## Selected passage
Your auto.home should be (for example):
user1 front_end.local:/export/home/&
Were these systems upgraded to ROCKS 5.1?
Ian Kaufman
Research Systems Administrator
UC San Diego, Jacobs School of Engineering
I've just installed Rocks 5.1 and have similar problems.
useradd creates user home directories under /export/home.
Which isnt a problem as long as the directory gets exported by NFS, but it somehow doesnt.
--
WBR, Grigory Shamov
--- On Wed, 4/15/09, Kaufman, Ian <ikau...@soe.ucsd.edu> wrote:
On a new install, /export should be a symlink to /state/partition1
by default, and autofs should be configured to mount /home/user
using /export/home/user. Is autofs working correctly? Did you
run "rocks sync users"?
Ian Kaufman
Research Systems Administrator
UC San Diego, Jacobs School of Engineering
> -----Original Message-----
> From: npaci-rocks-dis...@sdsc.edu [mailto:npaci-rocks-
> discussio...@sdsc.edu] On Behalf Of Grigory Shamov
> Sent: Wednesday, April 15, 2009 10:37 AM
> To: Discussion of Rocks Clusters
> Subject: Re: [Rocks-Discuss] can't find /exports/home on compute
> nodes
>
>
try:
# rocks sync users
then, on a compute node, send us the output of:
# cat /etc/auto.home
- gb
I've added one user and did rocks sync users. If I mount /export manually on the nodes, there is no problem -- I can ssh w/o passowrd etc.
How do I check if autofs works correctly?
It seem to have entries for the user in its /etc/auto.* files.
But doesnt mount /share or /home or /export/home.
> > Hi Ian
> >
> > I've just installed Rocks 5.1 and have similar
> problems.

## Aim 1
From the Rocks autofs thread, return the text starting at "Your auto.home should" and ending at "it somehow doesnt.".
## Aim 2
Translate this sentence from the Rocks autofs thread into Spanish: "On a new install, /export should be a symlink to /state/partition1 by default, and autofs should be configured to mount /home/user using /export/home/user."

## Provided records

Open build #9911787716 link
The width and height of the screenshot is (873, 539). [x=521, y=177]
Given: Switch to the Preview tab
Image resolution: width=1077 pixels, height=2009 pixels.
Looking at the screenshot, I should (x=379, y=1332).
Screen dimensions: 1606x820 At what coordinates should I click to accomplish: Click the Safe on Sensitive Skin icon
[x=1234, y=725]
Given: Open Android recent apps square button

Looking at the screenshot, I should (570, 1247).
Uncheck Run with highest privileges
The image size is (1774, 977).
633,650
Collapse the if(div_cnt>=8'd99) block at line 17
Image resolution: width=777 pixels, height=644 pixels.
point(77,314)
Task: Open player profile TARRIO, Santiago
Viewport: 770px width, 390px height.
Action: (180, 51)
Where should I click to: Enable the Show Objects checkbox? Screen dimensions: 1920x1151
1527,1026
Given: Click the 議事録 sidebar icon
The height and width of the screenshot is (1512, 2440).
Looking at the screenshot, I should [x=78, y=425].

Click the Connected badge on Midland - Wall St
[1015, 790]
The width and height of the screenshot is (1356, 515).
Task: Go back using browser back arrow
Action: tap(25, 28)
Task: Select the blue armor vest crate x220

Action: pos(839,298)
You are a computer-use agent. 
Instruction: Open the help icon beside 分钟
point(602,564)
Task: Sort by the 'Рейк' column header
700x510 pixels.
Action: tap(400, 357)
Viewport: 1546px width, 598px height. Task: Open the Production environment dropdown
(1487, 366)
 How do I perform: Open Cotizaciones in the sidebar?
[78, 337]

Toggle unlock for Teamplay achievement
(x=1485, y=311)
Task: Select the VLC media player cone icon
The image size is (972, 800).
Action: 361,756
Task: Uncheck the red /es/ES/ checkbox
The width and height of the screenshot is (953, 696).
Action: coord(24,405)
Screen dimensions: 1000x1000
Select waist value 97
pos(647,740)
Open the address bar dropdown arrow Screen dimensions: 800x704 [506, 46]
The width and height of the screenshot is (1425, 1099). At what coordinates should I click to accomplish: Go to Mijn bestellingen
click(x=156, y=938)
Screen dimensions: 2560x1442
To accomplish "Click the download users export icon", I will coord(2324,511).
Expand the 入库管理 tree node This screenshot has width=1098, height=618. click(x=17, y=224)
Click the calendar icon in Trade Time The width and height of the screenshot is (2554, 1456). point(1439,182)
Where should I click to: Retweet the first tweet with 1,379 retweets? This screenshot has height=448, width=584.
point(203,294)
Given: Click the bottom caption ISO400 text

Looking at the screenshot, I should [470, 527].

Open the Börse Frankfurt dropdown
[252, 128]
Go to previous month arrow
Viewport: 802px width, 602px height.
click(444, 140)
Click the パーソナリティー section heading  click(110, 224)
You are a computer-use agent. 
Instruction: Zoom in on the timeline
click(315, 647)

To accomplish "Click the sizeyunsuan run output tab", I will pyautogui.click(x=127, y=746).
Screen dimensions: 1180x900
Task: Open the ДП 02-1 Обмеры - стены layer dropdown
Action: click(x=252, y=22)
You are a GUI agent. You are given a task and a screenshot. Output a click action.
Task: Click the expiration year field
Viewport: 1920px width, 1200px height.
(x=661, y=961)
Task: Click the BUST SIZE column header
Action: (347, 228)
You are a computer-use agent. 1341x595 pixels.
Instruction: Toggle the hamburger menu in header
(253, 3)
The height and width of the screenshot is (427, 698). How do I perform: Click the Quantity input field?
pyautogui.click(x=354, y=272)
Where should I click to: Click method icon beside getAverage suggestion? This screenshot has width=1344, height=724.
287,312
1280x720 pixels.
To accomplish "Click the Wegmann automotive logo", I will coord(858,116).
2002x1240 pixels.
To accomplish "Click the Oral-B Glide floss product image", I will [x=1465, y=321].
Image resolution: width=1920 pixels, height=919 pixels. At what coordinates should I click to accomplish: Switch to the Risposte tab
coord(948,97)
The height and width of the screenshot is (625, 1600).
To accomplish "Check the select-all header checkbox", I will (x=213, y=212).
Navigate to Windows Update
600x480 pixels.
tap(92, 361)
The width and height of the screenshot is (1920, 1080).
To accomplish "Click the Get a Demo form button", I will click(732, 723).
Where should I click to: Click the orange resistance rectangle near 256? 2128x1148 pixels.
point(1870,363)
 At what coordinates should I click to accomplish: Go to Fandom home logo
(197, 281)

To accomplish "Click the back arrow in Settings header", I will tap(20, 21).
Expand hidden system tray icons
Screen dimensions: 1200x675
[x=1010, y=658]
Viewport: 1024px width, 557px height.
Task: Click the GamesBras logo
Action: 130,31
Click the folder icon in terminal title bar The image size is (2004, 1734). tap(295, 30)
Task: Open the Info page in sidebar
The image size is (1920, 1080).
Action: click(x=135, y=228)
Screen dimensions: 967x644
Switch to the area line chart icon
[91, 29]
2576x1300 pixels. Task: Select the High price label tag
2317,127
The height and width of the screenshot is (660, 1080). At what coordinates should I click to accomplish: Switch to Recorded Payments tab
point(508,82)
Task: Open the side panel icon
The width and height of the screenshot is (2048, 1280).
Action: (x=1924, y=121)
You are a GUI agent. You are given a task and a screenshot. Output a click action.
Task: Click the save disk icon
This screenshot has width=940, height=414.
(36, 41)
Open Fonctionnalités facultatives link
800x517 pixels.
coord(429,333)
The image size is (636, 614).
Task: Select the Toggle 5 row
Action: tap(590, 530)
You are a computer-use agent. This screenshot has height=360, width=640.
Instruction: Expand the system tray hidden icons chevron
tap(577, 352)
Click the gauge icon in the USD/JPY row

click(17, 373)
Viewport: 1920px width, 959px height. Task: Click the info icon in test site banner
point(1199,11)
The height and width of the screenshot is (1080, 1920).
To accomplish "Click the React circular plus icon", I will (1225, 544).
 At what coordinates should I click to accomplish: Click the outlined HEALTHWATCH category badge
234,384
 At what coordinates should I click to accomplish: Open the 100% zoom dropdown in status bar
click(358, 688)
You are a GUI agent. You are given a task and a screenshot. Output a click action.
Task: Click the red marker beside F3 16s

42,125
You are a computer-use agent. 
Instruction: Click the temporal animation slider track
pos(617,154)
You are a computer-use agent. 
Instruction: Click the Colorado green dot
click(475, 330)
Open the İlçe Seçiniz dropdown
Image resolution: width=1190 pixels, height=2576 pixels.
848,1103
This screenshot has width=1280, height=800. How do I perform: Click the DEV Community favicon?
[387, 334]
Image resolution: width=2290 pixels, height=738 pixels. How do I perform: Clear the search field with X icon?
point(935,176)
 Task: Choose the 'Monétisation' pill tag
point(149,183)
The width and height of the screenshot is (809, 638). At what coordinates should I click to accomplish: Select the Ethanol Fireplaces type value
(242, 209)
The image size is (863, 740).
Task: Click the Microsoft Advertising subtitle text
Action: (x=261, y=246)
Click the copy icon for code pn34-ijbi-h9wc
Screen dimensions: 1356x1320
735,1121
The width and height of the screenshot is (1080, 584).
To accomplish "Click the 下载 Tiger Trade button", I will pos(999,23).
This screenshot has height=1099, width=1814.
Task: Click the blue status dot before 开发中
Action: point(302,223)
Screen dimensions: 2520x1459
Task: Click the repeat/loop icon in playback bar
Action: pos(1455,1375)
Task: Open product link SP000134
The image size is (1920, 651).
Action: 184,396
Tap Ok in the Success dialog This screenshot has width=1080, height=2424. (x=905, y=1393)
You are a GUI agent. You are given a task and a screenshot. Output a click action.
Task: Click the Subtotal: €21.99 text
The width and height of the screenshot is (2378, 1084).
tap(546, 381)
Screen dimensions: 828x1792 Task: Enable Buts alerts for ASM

## Exercise solution 1
Your auto.home should be (for example):
user1 front_end.local:/export/home/&
Were these systems upgraded to ROCKS 5.1?
Ian Kaufman
Research Systems Administrator
UC San Diego, Jacobs School of Engineering
I've just installed Rocks 5.1 and have similar problems.
useradd creates user home directories under /export/home.
Which isnt a problem as long as the directory gets exported by NFS, but it somehow doesnt.

## Exercise solution 2
En una instalación nueva, /export debería ser un enlace simbólico a /state/partition1 de forma predeterminada, y autofs debería estar configurado para montar /home/user usando /export/home/user.